Your whole young life is spent preparing for college. Whether it is taking an SAT prep class or volunteering at a soup kitchen to strengthen your resume, almost everything you do is to increase your chances of getting in. The world expects that you do well in high school so that you can get into a decent college in order to get a decent degree and a decent job. It feels like everyone is telling you what to do in order to get there, but once you get there, people aren't telling you what to do anymore. You begin to face situations alone and with little to no guidance. You learn to study on your own, cook for yourself, pay for things by yourself, and protect yourself. The difference between three out of those four things is that you expect them. The people around you make sure that they prepare you in order to take care of yourself. However, no one can ever really prepare you to have to protect yourself.
Recently, a decision was made in the state of California that a Stanford student who raped an unconscious woman behind a dumpster would only go to jail for three months to pay for his crime. This young, white, intelligent, wealthy male will only serve three months and the woman he took advantage of will forever have emotional and mental issues because of his "20 minutes of weakness".
This whole situation got me thinking about mine and my friends' personal experiences on our own college campuses. Women arrive on campus as freshman eager and ready to take on the college world. They feel invincible and like nothing can stop them from having as much fun as possible, until the first incident occurs. It could happen walking home from a party or even in the party itself. At first, you feel as though you're going a little crazy. "That wouldn't happen to me, I'm blowing this out of proportion", you tell yourself. The last thing you want is for people to think you're overreacting and become known as the girl who cried wolf. But, thats the problem with campus culture. The girl is always the one who is being irrational.
You keep acting like nothing is wrong until your instincts kick in and you decide to remove yourself from the situation. Some of us, are blessed enough to get out of it, others are not. The days after the incident occurs you keep telling yourself that it wasn't a big deal. "Boys are just like that, they can't help it when they're drunk". But, thats the problem with campus culture. Boys can't "just be like that" and we can't keep making excuses for them.
Time goes by and you begin to let your guard down again. Until, the second incident occurs. This time, you don't think you're being irrational and you read the situation for what it is. Whether you start to run away or you flock to the nearest group of people, you still understand that you're being targeted for your gender and that begins to infuriate you. As time goes by and more and more incidents occur, you become desensitized to it. Protecting yourself becomes second nature and not a big deal. It becomes as trivial as flushing the toilet or turning on the TV. You even begin to convince yourself that it is trivial and telling the story afterward is almost as anticlimactic as talking about what you ate for dinner. That guy that followed you home or sexually harassed you becomes some kind of laughable joke.
I write this as an incoming junior and personally, I have been followed, chased after, approached aggressively, and forced into situations that were unsafe.

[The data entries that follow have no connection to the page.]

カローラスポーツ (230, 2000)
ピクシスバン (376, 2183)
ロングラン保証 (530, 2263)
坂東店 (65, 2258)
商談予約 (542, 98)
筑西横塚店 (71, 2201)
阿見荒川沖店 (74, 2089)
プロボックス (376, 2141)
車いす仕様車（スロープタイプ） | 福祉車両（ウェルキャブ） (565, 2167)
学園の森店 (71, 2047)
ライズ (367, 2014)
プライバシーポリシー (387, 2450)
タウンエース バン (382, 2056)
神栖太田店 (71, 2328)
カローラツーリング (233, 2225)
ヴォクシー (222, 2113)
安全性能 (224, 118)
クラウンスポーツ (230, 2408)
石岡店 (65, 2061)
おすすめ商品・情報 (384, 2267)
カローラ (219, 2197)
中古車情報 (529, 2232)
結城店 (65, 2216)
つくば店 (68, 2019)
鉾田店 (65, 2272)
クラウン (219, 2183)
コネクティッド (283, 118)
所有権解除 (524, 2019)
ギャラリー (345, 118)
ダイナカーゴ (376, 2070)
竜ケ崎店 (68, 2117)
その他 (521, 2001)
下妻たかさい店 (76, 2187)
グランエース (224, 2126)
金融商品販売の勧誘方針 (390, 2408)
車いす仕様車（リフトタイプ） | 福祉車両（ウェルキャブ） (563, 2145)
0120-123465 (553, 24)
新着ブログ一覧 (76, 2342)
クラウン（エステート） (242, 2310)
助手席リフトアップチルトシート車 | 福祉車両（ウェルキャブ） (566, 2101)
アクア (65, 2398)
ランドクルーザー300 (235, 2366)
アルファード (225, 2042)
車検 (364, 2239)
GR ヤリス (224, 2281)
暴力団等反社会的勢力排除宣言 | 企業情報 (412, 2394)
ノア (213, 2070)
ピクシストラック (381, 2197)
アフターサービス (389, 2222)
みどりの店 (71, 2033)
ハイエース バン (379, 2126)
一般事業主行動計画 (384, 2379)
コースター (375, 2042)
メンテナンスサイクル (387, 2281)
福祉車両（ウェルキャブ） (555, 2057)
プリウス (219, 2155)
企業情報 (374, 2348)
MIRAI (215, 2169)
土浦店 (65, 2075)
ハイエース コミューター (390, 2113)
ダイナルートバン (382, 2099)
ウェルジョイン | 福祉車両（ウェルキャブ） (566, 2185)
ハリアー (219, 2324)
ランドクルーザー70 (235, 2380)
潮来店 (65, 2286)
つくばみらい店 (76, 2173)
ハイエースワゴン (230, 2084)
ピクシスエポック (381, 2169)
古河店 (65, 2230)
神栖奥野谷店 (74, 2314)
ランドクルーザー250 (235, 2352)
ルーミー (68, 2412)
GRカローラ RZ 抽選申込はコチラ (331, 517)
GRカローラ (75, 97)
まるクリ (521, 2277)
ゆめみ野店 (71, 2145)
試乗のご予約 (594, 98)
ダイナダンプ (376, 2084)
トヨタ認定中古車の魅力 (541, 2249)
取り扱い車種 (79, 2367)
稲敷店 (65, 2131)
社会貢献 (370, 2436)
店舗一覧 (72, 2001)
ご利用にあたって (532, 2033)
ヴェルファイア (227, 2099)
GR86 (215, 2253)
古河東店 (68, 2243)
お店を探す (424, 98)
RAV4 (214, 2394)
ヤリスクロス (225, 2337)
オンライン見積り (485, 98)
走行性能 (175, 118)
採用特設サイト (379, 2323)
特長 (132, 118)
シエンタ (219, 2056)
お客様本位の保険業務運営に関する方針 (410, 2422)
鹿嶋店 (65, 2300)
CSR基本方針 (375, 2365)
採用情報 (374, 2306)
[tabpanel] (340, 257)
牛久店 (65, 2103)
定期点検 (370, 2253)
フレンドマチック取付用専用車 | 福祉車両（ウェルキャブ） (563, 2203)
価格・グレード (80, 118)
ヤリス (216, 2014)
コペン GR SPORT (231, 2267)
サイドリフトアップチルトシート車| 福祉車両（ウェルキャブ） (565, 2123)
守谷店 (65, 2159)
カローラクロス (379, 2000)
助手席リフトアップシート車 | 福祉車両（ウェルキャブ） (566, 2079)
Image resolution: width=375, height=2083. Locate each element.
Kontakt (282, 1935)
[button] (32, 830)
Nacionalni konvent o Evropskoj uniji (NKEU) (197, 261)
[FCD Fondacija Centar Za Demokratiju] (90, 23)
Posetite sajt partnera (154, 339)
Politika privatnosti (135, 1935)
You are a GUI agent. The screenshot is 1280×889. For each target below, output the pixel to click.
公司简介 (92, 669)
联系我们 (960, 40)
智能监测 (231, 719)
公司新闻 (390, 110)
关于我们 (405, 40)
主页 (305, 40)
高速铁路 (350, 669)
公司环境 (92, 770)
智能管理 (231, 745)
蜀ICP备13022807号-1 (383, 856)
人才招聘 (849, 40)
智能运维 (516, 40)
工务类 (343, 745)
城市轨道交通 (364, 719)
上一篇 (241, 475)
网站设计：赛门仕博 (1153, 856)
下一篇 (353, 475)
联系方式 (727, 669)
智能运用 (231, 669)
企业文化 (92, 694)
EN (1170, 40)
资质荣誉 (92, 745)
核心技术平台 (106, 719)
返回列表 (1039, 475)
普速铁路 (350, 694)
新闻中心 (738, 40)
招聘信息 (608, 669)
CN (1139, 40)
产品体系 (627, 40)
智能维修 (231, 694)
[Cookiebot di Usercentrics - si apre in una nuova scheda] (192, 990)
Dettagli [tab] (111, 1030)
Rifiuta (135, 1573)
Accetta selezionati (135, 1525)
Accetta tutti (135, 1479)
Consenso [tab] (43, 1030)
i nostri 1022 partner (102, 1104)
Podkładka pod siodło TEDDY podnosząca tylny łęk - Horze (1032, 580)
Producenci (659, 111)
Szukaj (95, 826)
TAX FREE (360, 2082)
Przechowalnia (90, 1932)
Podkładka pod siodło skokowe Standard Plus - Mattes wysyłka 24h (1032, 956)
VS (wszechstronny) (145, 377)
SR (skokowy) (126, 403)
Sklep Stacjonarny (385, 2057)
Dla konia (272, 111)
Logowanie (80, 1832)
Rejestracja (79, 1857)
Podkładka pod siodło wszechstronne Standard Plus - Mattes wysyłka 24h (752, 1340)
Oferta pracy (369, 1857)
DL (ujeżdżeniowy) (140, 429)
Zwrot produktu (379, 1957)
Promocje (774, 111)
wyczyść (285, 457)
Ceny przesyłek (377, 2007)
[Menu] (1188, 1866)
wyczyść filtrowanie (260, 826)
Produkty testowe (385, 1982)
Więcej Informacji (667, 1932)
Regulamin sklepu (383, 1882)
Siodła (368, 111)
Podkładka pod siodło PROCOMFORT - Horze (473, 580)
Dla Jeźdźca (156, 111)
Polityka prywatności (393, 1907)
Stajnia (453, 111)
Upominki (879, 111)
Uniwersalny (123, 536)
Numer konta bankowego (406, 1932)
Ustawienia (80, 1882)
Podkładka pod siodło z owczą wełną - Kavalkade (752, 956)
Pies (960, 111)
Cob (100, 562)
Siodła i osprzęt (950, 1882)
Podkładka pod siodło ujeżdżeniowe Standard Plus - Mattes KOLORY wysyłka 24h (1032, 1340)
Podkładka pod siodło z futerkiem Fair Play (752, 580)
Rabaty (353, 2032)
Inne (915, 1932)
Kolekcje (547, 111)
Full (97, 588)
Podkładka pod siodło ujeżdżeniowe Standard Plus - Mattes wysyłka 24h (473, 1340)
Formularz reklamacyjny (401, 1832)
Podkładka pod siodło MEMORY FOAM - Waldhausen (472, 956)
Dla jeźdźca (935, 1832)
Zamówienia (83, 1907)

No one sat me down before I went to school and told me that in just two short years, I would have been targeted multiple times because I was a woman. Every single one of my friends have had multiple encounters with these situations as well. A few months ago, my friends and I were at a party and we were all getting "rapey vibes" (casual, right?). The next morning I was at home and one my housemates was telling us about how some guy stuck his hand down her pants and when she told him that it wasn't okay, he got mad at her, called her a bitch, and stormed away. This situation became somewhat of a joke for us and we laughed about it for a while. But, why? Why is being molested something that we need to laugh off? Why can't we call it for what it is and why did that guy get off scott-free and probably end up doing that same thing to someone else later that night?
It is time that we stop blaming the woman for being irrational. It is time we stop excusing a man's behavior because he is too drunk. And it is time that we end this campus culture that women are objects and that consent is something that should be assumed.
We need to change the way we approach sexual harassment and rape because when a guy exhibits "20 minutes of weakness" our body isn't our body anymore. It doesn't belong to us. And stealing someone's body away from them is worth way more than three months in prison. It is worth a lifetime of psychiatric help and a lifetime of pain and suffering. It is worth every woman who has had to run away from someone following her or kept quiet about an incident because they thought they were being irrational. It is worth change in the campus culture because through a woman's eyes, three months is apparently all she is worth.